Survived: Charles was rescued in Lifeboat 14. Charles told reporters that he had left the squash racquet court at 10:30pm and had gone to the smoking room. When he heard the crash he rushed out and saw the iceberg. Charles said he jumped as far as he could from the side of the Boat Deck on the starboard side. He added that he had to stand in water up to his knees in the boat that finally picked him up.
Initially he was reported as dead. When he was found to have survived, his match was postponed for his recovery. When the match happened, he won and defended his title for another year. However, he lost in 1913 to his squash partner Jock Soutar.
Charles married a woman named Lois and the couple had six children. They moved to Chicago in 1924 and Charles continued to practice and complete with Soutar until he regained the World Title in 1929. He died in 1935.
Miss Marion Wright, Age 26Miss Marion Wright was born on May 26, 1885 in Reading, England. She was the daughter of Thomas Wright and Jane Taylor. Her mother died when she was very young and her widowed father, a farmer, remarried in the late 1880s to a Miss Huntley.
Marion first met Arthur Woolcott in the late 1900s on a visit to a friend who lived at West Park in Yeovil. Arthur had originally gone to America in 1907 to work as a draughtsman but had the opportunity to purchase an 80-acre fruit farm in partnership with a friend in Oregon. The farm was his by 1910. After much correspondence between Marion and Arthur, their engagement was announced.The wedding would take place in America and Arthur sent for Marion to join him.
Marion boarded the Titanic at Southampton as a second class passenger.

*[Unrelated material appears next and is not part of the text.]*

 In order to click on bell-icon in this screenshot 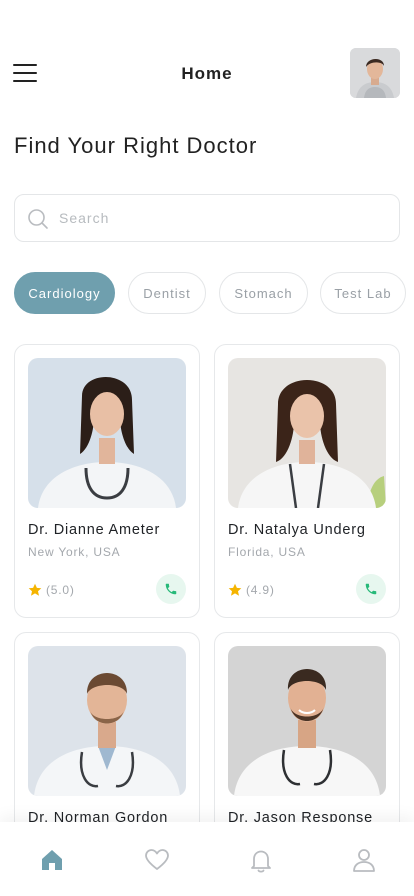, I will do `click(261, 862)`.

Survived: Sources differ, but after the collision, Marion went on deck. She was assured there was no danger but the large throng of passengers hurriedly putting their lifebelts on told a different story. Marion said it was impossible to see what was happening at one end of the deck from the other and she was surprised when she heard an officer call out “any more ladies?” She went over and was able to get into a boat; she estimated there were about 35 people on board. She also recalled that it was Alfred Pain who had found her and guided her to Lifeboat 9. Marion said the boat could have held at least fifteen more.

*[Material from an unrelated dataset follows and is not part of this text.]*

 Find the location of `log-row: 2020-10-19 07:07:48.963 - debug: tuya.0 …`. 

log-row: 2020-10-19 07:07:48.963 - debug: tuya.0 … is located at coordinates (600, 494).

Her fiance, Arthur Woolcott, only heard of the disaster as he was en route to New York to meet Marion. The couple was reunited and soon married. In Oregon they successfully ran their farmstead but never raised enough money to return to England. The couple had three sons, John, Russ and Bob, and eight grandchildren.
Marion’s husband Arthur died in 1961 and Marion on July 4, 1965. Both Marion and Arthur are buried in the cemetery in Cottage Grove, Oregon.